I've been saving these bits of essaying in hopes that I might eventually find some clever connection between them, but to my knowledge Stephin Merritt has never written any songs about giant squid, nor has Michael Chabon written any novels about sea beasties, and there seems little hope that such inspiration will strike either of them anytime soon. (Although I, for one, would eagerly purchase a copy of "The Amazing Adventures of Kavalier and Kraken.") So I may as well offer these morsels up in random order.
First, a really lovely New Yorker essay about one scientist's ongoing search for the giant squid, a creature that has thoroughly terrified me since my family got stuck on a replica submarine at Walt Disney World when I was six. (Damn you, Jules Verne knockoff theme park attractions! You have doomed me to a life of fear!) I still find this creature wonderfully chilling, like nothing else really. It's got all the pefect elements of gothic horror: "Though the giant squid is no myth, the species, designated in scientific literature as Architeuthis, is so little understood that it sometimes seems like one. A fully grown giant squid is classified as the largest invertebrate on Earth, with tentacles sometimes as long as a city bus and eyes about the size of human heads. Yet no scientist has ever examined a live specimen—or seen one swimming in the sea. Researchers have studied only carcasses, which have occasionally washed ashore or floated to the surface. (One corpse, found in 1887 in the South Pacific, was said to be nearly sixty feet long.)" Yikes. What could be worse than being attacked by this: a massive, slippery, tentacled thing that almost no one has actually seen?

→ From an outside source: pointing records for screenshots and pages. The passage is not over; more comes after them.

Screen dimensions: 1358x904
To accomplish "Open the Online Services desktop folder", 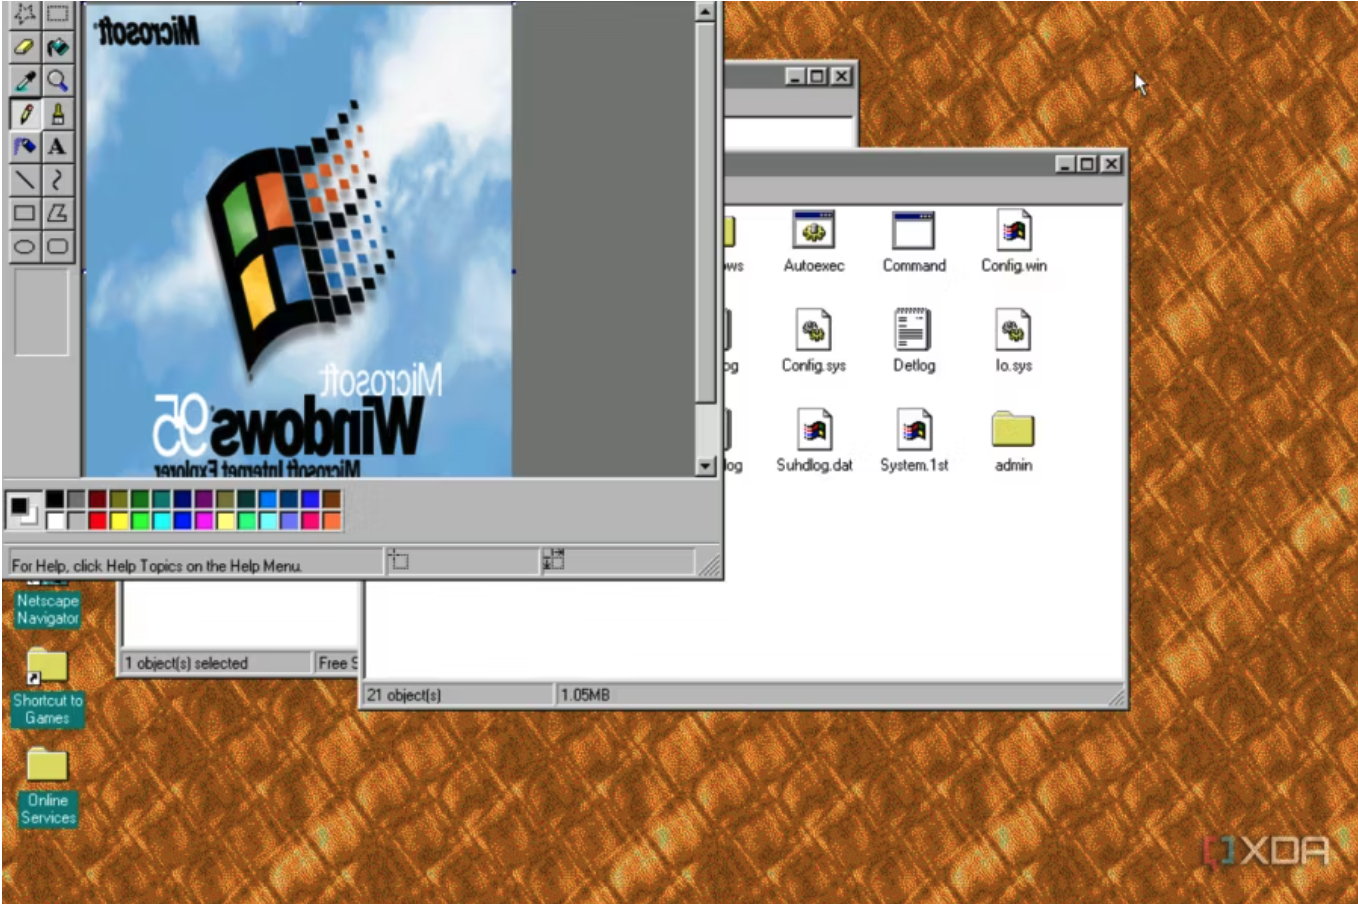I will tap(47, 766).
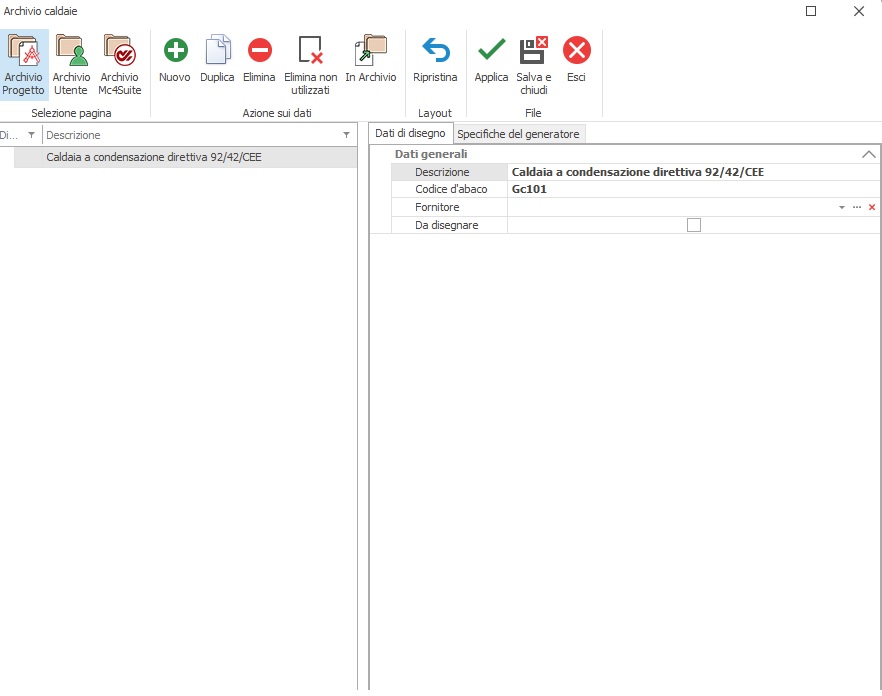Click Salva e chiudi save icon
Viewport: 882px width, 696px height.
click(533, 50)
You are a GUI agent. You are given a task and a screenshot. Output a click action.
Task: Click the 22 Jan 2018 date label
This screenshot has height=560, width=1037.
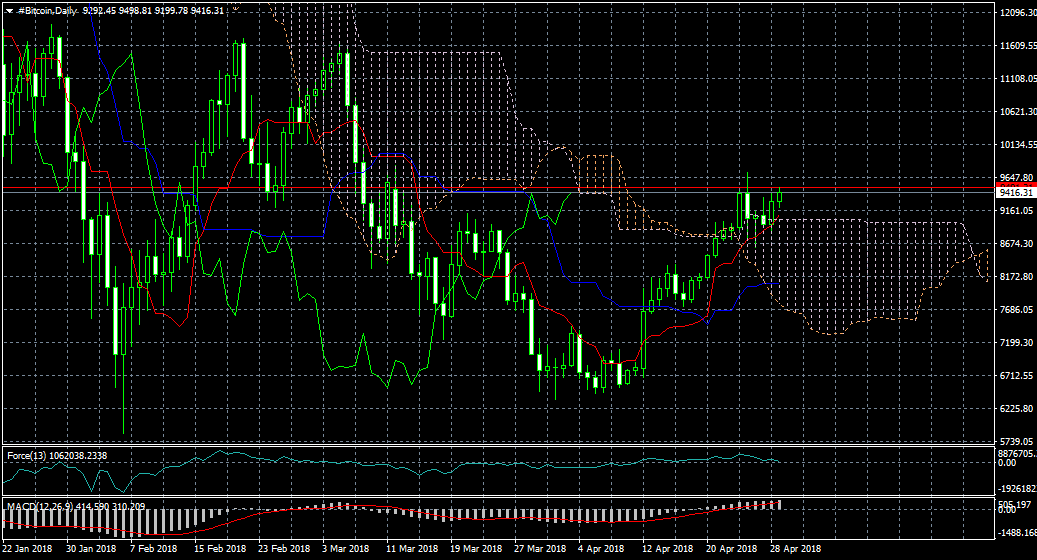pyautogui.click(x=28, y=549)
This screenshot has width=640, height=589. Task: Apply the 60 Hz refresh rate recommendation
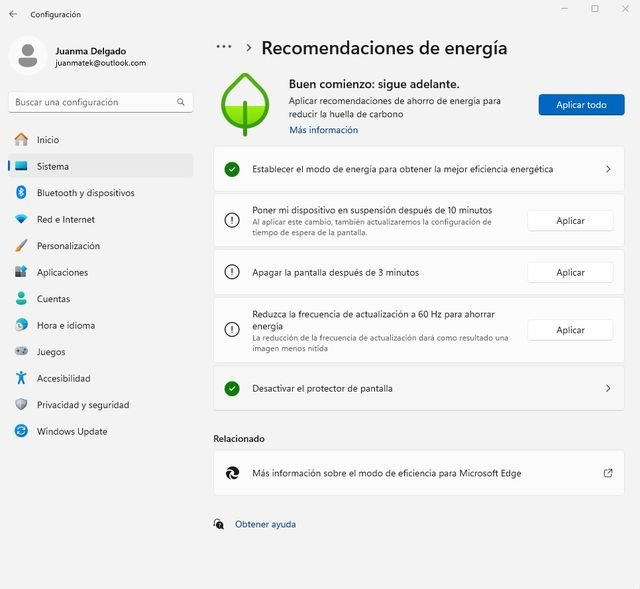tap(570, 330)
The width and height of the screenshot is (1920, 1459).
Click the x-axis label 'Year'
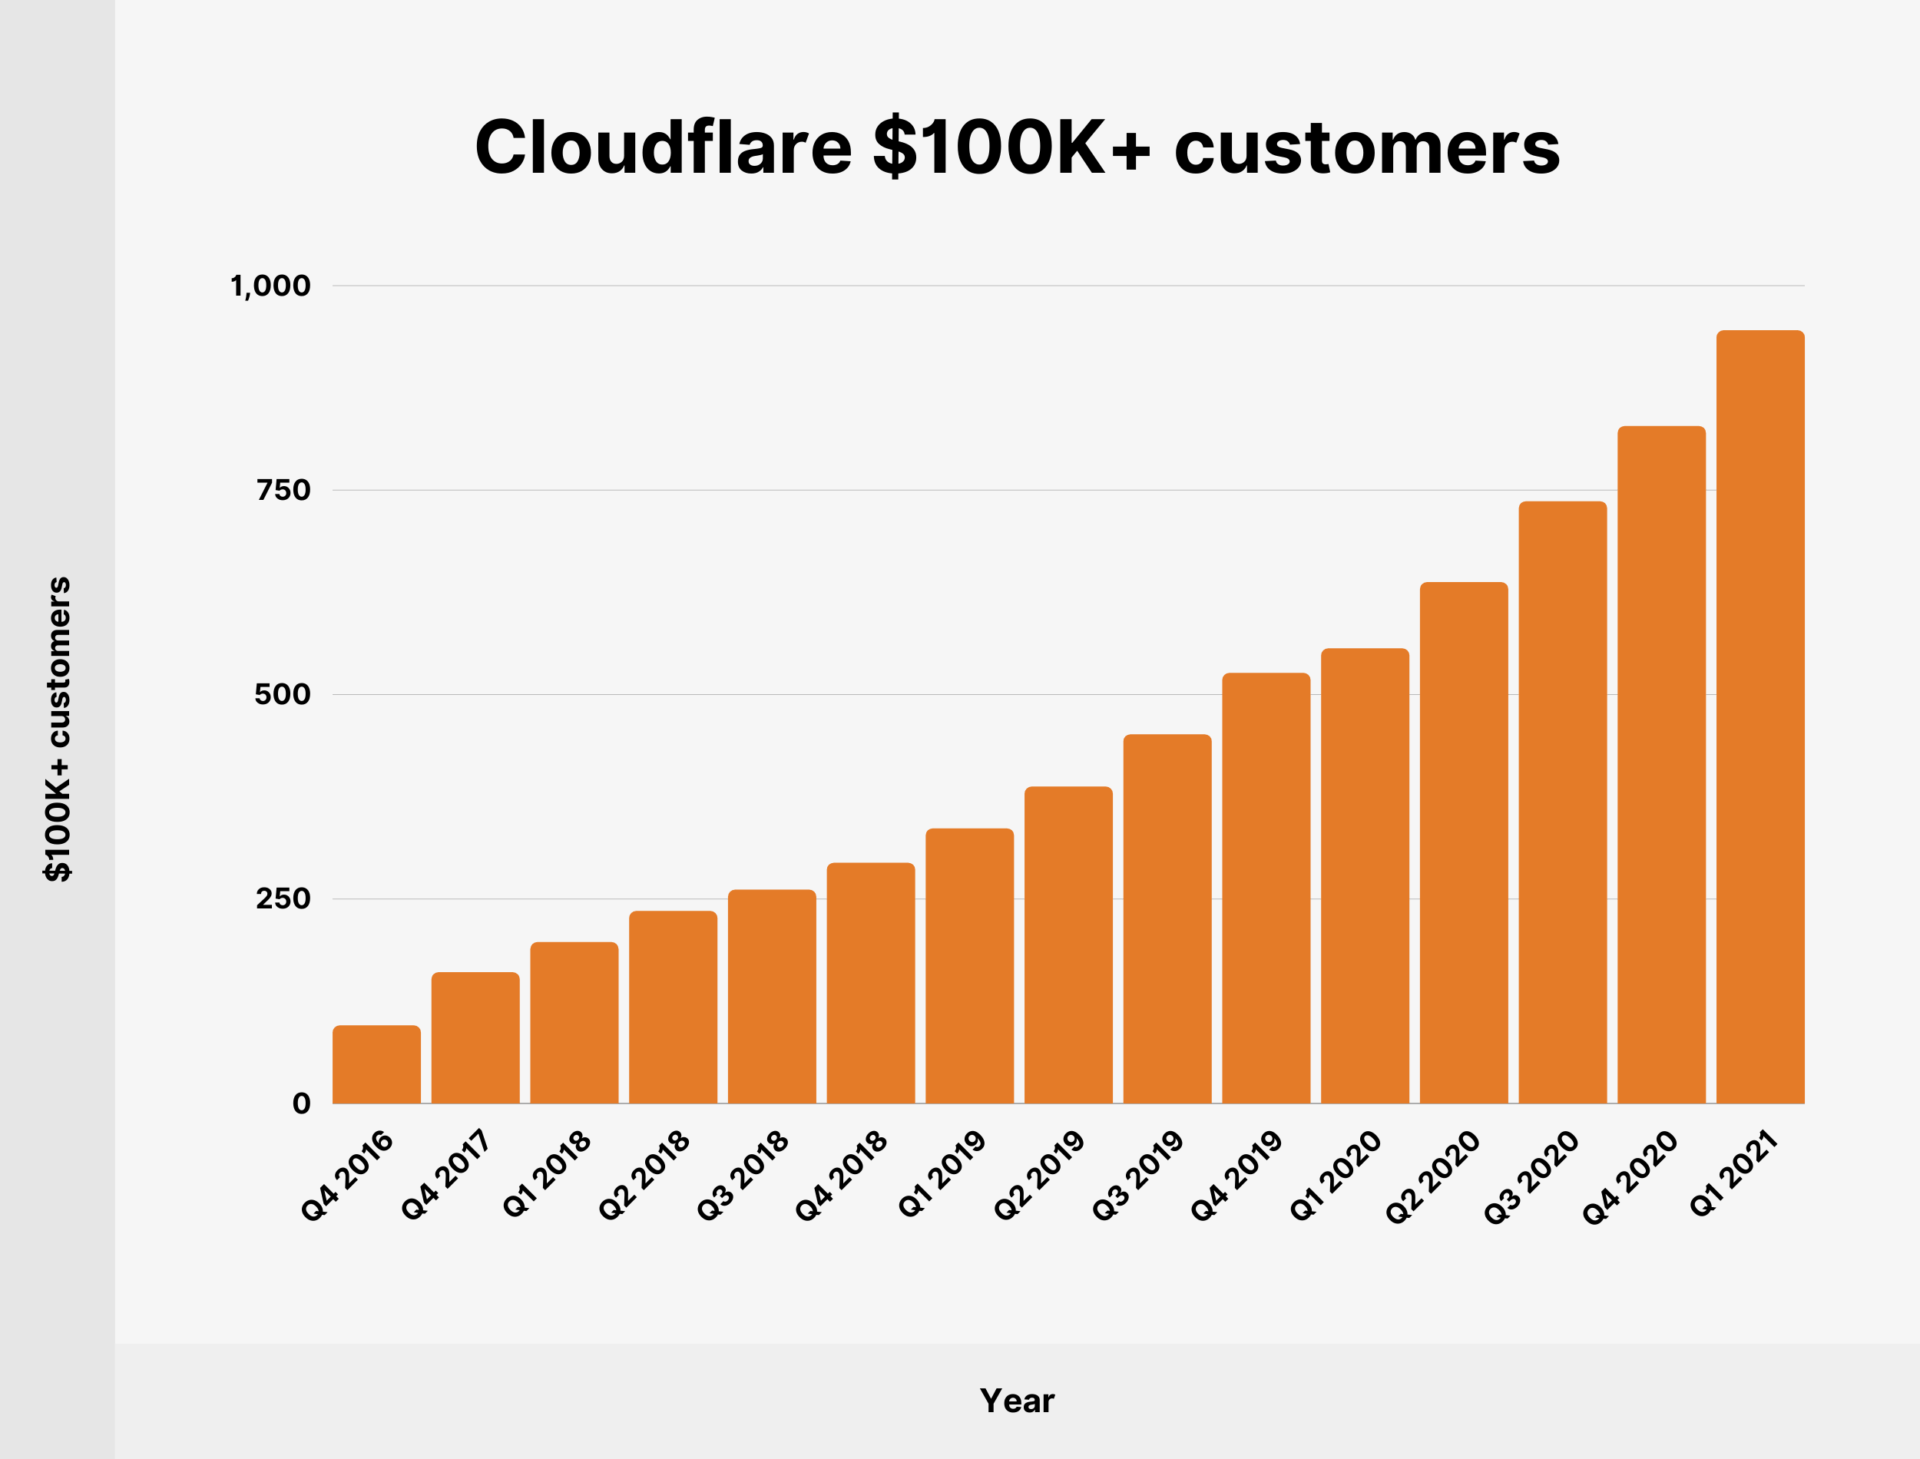coord(1017,1400)
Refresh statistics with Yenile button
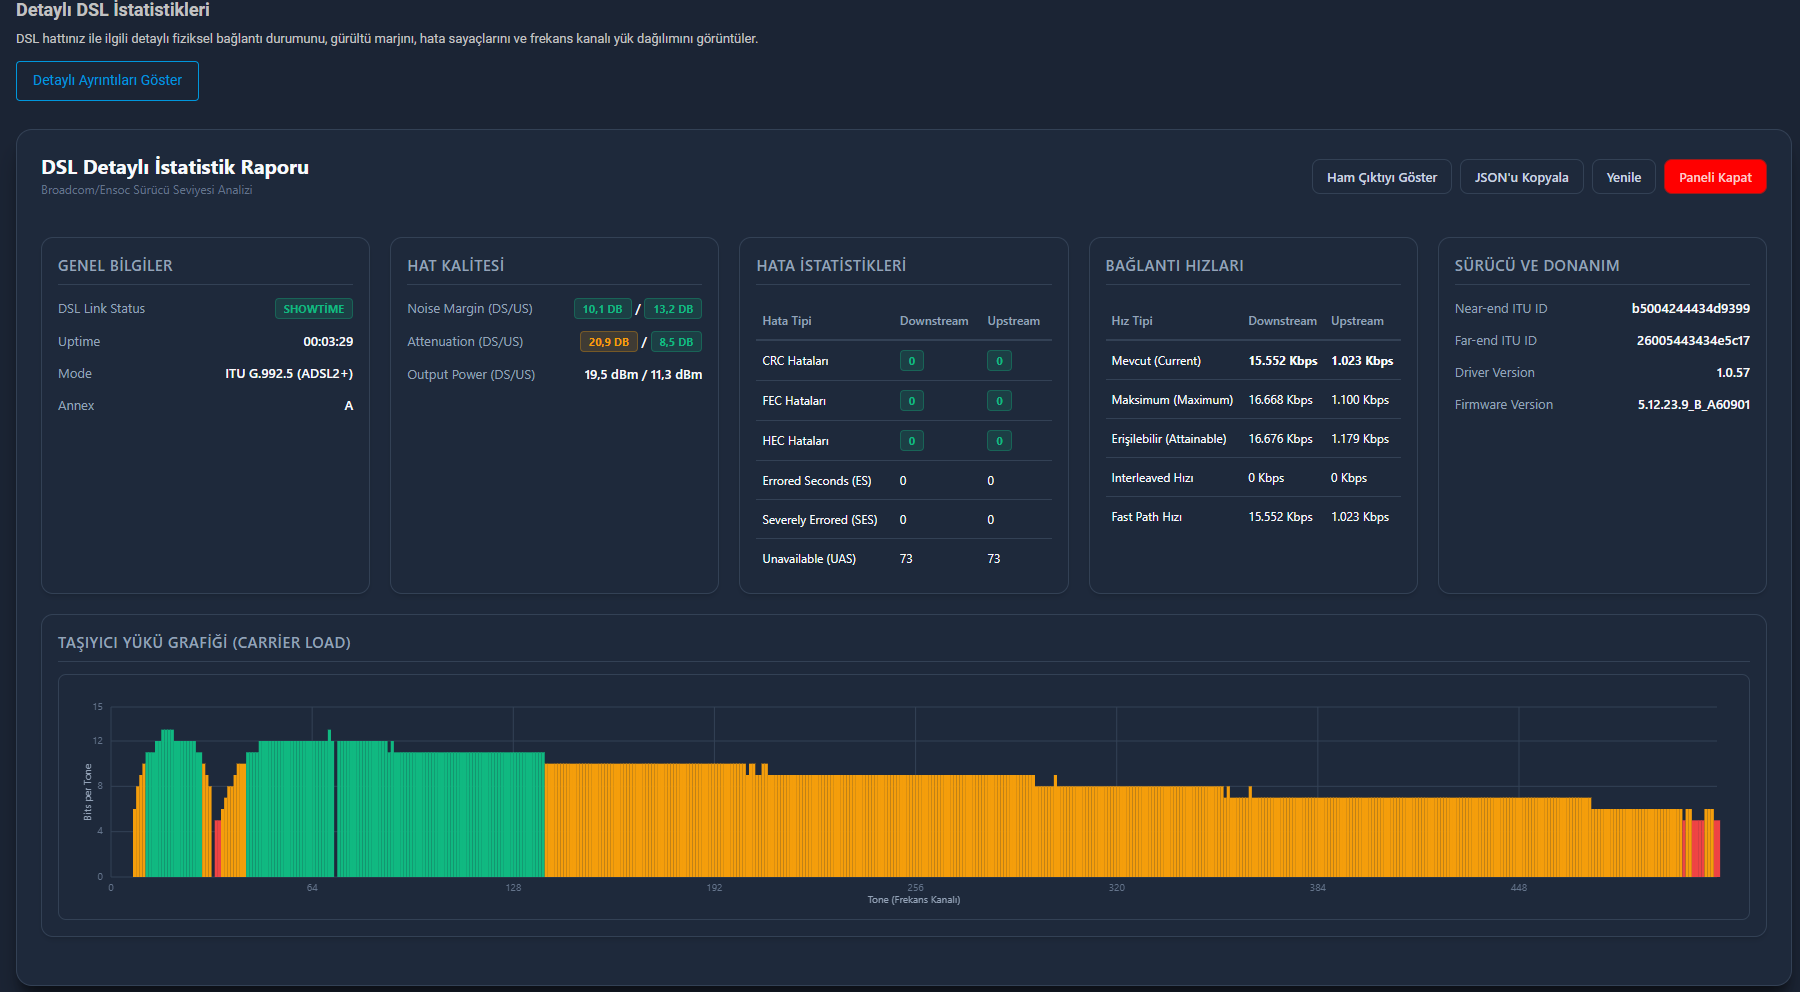The height and width of the screenshot is (992, 1800). [x=1623, y=177]
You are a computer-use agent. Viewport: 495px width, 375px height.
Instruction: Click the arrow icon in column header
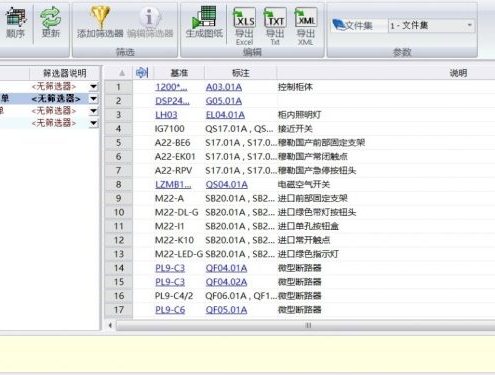(142, 72)
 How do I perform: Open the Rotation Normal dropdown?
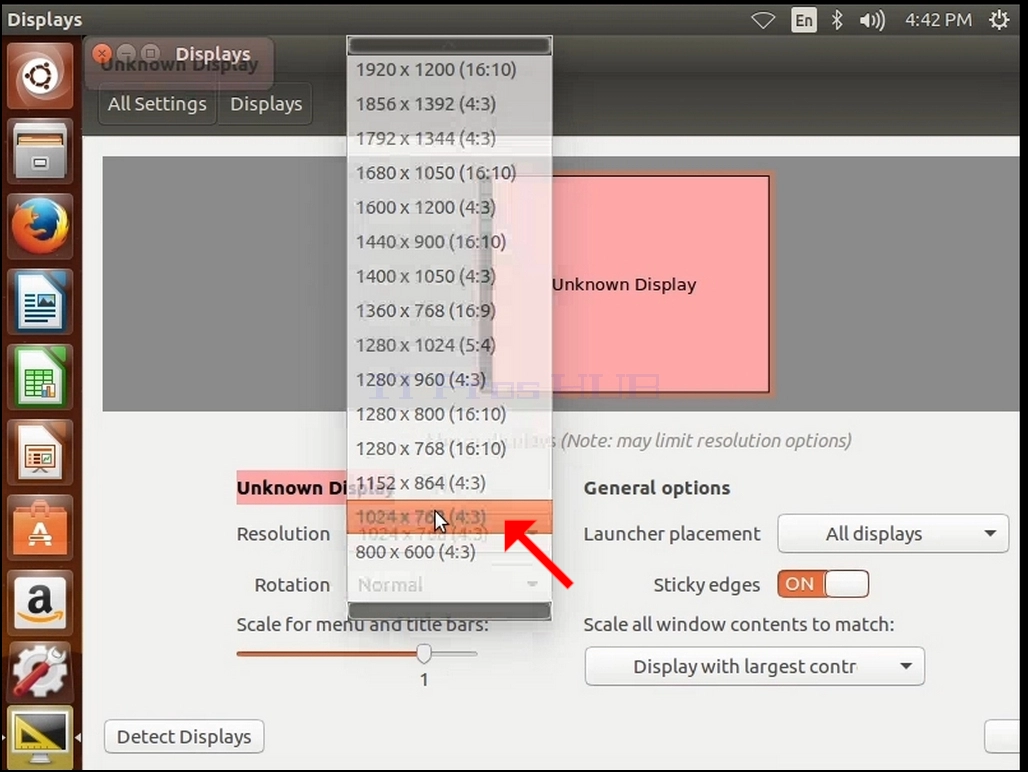[449, 585]
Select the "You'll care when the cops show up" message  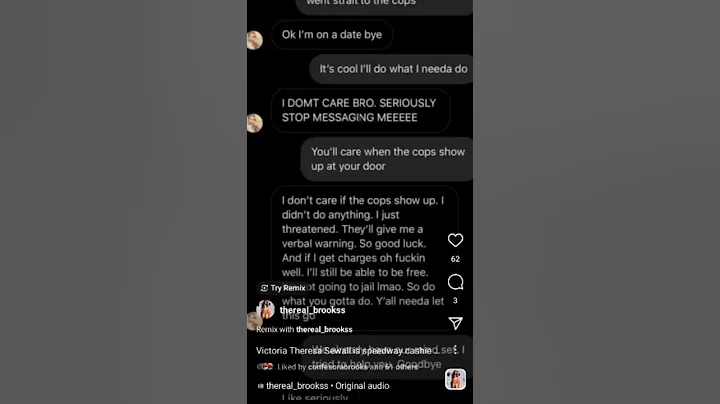click(387, 159)
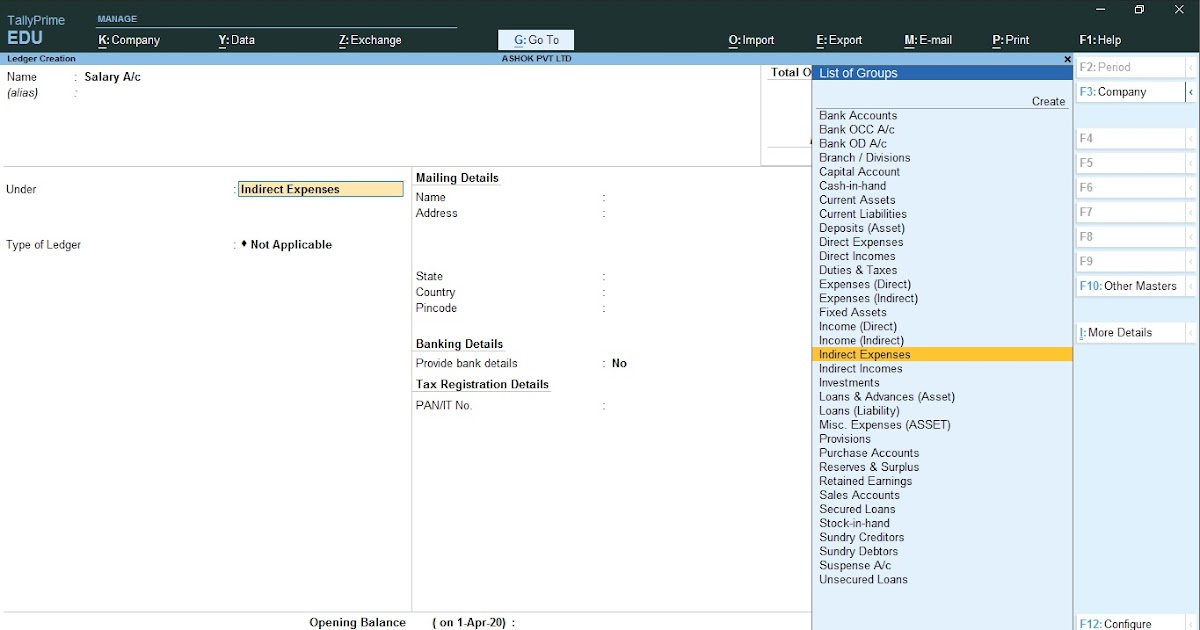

And I suppose there is at least some connection between that monster and the next essay, a Michael Chabon piece on the legacy of gentlemanly ghost-story writer Montague Rhodes James, whose unseen, accidentally summoned horrors often sport the sort of fleshy protrubances that one generally assosiates with either squids or sex. Chabon compares James with the more famous writer he inspired, H. P. Lovecraft: "The contrast is particularly stark when it comes to their portrayal of the unportrayable. Lovecraft approaches Horror armed with adverbs, abstractions, and perhaps a too-heavy reliance on pseudopods and tentacles. James rarely does more than hint at the nature of his ghosts and apparitions, employing a few simple, select, revolting adjectives, summoning his ghosts into hideous, enduring life in the reader's mind in a bare sentence or two." Chabon goes on to make a too-short but still-rather-convincing argument that all short stories are, to some degree or another, ghost stories, depending as they do on a character's confrontation with a mentally buried past experience. (Flannery O'Connor might add that the form, ghostly or otherwise, hinges just as much on an encounter with the Other.) M. R. James has now taken a prime position among the books I hope to read this summer.

Finally, I am happy to report that Stephin Merritt, better known for his own brilliant musical work, has returned -- if only for a brief moment -- to excoriating the work of lesser artists, and noting the unsung talents as well. He gets a nice, thick column in last Sunday's New York Times, wherein he pans Morrissey's backup band and praises Gomez, Delays and The Real Tuesday Weld, of whom he drolly raves: "No style or tempo lasts more than four minutes, making the record fun for actually listening to, without feeling one should really do the dishes now."
Posted by mesh at May 19, 2004 04:32 PM | TrackBackIf you're jonesing for a song about a giant squid, Jonathan Coulton has one. It's called "I Crush Everything", and you can download it here free for nothin':
http://www.jonathancoulton.com
Posted by: Francis at May 28, 2004 06:06 AMThat was the best lonely giant squid-narrated song I have ever heard. The part about the dolphins being phonies particularly resonated with me. They so are.